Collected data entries
=== Section Start ===

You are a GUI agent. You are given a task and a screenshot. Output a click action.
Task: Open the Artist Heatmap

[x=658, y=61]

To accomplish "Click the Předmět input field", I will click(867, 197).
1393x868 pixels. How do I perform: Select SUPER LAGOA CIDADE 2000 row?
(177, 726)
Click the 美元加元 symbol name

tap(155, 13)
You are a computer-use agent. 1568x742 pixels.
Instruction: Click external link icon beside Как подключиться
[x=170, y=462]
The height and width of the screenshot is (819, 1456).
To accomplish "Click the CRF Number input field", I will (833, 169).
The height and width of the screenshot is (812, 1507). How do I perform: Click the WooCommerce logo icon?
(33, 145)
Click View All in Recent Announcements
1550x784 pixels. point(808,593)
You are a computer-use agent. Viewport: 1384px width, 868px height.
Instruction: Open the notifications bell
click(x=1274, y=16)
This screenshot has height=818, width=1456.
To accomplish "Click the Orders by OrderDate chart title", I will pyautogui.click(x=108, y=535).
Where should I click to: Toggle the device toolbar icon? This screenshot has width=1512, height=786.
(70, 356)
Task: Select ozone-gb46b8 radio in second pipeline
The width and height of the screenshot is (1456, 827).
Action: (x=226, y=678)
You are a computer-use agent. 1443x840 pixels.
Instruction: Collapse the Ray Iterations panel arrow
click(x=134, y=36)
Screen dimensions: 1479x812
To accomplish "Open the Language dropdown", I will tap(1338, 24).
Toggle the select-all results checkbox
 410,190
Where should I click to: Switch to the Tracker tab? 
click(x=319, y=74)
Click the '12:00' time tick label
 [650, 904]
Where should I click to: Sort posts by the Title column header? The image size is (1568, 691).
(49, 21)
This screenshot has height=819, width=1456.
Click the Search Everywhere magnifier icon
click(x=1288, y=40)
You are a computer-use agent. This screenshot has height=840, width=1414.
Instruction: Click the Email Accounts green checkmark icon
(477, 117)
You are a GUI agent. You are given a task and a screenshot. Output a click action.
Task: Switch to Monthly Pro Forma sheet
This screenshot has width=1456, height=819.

=== Section End ===

# What the exercise asks
Every line above from the line with "Task: Open the Artist Heatmap" to the line with "The height and width of the screenshot is (819, 1456)." is wanted, ends included; write them out exactly and add no other line.

# Expected output
Task: Open the Artist Heatmap

[x=658, y=61]

To accomplish "Click the Předmět input field", I will click(867, 197).
1393x868 pixels. How do I perform: Select SUPER LAGOA CIDADE 2000 row?
(177, 726)
Click the 美元加元 symbol name

tap(155, 13)
You are a computer-use agent. 1568x742 pixels.
Instruction: Click external link icon beside Как подключиться
[x=170, y=462]
The height and width of the screenshot is (819, 1456).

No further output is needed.